Conforme explicou Pallasmaa, é preciso saber usar da escala. As antigas catedrais, por exemplo, “falavam alto”, mas além de impressionar, te convidavam a entrar e proporcionavam um encontro íntimo consigo mesmo. (Pallasmaa apud Revista Viver Cidades n. 18, p. 3).

fragmentos de Monografia "ARQUITETURA... UMA PAUSA PARA A EMOÇÃO", apresentada ao Curso de Arquitetura e Urbanismo da Universidade Tiradentes em 2007. Autoria: Carolina A. Vasconcelos.

BIBLIOGRAFIA: BOTTON, Allain de. A Arquitetura da Felicidade. Rio de Janeiro: Rocco, 2007./ FERNANDES, Patrícia de Aguiar. Ser Arquiteto: Um Resgate de Sua Essência. Aracaju: Monografia apresentada ao Curso de Arquitetura e Urbanismo da Universidade Tiradentes, 2006./ Revista Viver Cidades, n. 18, sem data./ ZEVI, Bruno. Saber Ver a Arquitetura. São Paulo: Martins Fontes, 1918./ Revista Projeto Design, 322. Dezembro, 2006./ www.arcoweb.com.br/arquitetura, 24/11/2007, 19h.

"O padrão arquitetônico também segrega, separa, expulsa" (CARLOS, Ana Fani A. A Cidade. São Paulo: Contexto, 2007, p. 21)

quinta-feira, 3 de julho de 2008

O Tempo e O Ritmo



Cito trecho do Livro "A Cidade"*, de Ana Fani A. Carlos:


"A música 'Sinal Fechado' de Paulinho da Viola, expressa bem a questão do tempo no cotidiano dos habitantes da cidade.

_Olá, como vai?
_Eu vou indo e você, tudo bem?
_Tudo bem, eu vou indo, correndo. Pegar meu lugar no futuro, e você?
_Tudo bem, eu vou indo em busca de um sono tranqüilo, quem sabe?
_Quanto tempo...
_Pois é, quanto tempo...Me perdoe a pressa.É a alma dos nossos negócios...
_Qual, não tem de que.
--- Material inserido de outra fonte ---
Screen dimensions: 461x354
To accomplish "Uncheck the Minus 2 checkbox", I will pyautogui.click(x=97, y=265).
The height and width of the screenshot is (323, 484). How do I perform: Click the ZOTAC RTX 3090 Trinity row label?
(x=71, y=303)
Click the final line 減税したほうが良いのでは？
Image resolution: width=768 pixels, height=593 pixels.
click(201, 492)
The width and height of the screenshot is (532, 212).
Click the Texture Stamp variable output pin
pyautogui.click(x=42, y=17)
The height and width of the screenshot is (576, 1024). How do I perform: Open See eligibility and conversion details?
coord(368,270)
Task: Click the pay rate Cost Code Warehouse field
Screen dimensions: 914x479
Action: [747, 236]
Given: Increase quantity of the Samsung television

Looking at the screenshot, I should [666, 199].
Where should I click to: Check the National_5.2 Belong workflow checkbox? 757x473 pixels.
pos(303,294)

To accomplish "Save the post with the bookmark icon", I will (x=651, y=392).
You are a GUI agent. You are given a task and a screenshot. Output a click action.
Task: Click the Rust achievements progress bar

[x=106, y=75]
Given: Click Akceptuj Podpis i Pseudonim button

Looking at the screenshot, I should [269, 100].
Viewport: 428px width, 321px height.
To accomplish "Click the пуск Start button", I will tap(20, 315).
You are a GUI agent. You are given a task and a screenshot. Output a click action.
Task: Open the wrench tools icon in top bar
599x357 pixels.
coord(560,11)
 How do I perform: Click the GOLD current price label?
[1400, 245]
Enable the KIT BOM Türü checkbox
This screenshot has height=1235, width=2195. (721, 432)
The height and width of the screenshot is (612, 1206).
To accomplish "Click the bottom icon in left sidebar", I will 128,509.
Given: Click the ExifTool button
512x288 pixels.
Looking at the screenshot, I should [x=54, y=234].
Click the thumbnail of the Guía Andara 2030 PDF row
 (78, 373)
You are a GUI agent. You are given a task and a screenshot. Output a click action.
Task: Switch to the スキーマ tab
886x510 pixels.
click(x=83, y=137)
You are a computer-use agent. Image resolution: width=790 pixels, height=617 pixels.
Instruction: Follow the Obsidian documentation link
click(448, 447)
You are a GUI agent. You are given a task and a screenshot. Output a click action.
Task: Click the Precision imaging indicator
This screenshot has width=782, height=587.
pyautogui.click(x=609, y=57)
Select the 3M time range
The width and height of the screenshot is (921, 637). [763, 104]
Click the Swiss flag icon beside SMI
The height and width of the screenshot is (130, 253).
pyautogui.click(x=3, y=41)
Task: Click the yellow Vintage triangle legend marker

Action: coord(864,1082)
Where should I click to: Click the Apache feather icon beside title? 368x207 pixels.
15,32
Eu também só ando a cem.
_Quando é que você telefona?Precisamos nos ver por aí.
_Pra semana, prometo, talvez nos vejamos, quem sabe?
_Quanto tempo...
_Pois é, quanto tempo...Tanta coisa que eu tinha a dizer mas eu sumi na poeira das ruas
_Eu também tenho algo a dizer mas me foge a lembrança
_Por favor, telefone, eu preciso beber alguma coisa rapidamente pra semana...
_O sinal...Eu procuro você...
_Vai abrir!!!
_Vai abrir!!!
_Eu prometo, não esqueço, não esqueço
_Por favor, não esqueça
_Adeus...
_Adeus...

O Sinal dá a idéia do tempo e do entendimento sobre o tempo. O semáforo é o símbolo da cidade de hoje, do seu ritmo febricitante, dos signos que emitem ordem. De um tempo social diferencial construído por relações produtivistas. O decurso de tempo entre o 'verde-amarelo-vermelho' marca o tempo da conversa, do relacionamento com o outro. Impõe o corre-corre, subtraindo do tempo a vida, no cotidiano do cidadão da grande cidade. O tempo passa a mediar a vida das pessoas, do seu relacionamento com o outro, uma relação coisificada, mediada pelo dinheiro e pela necessidade de ganhá-lo. 'TIME IS MONEY'.
O ritmo da música dá-nos a sensação do 'ritmo da vida' e as pessoas se relacionam pelo tempo de duração da mudança do 'verde-amarelo-vermelho'.
O ritmo da cidade, esse tempo-duração, marcade tal modo a vida das pessoas que estas perdem a identificação com o lugar e com as outras pessoas. A duração é determinada por um tempo que tem a dimensão de produzir-se social e historicamente, diferente do tempo biológico que é determinado pela natureza.
Na realidade, essa noção de tempo, que permeia a vida de relações, alude à situação do homem no mundo moderno, conflituosa e contraditória."


*Carlos, Ana Fani Alessandri. A Cidade. São Paulo: Contexto, 2007.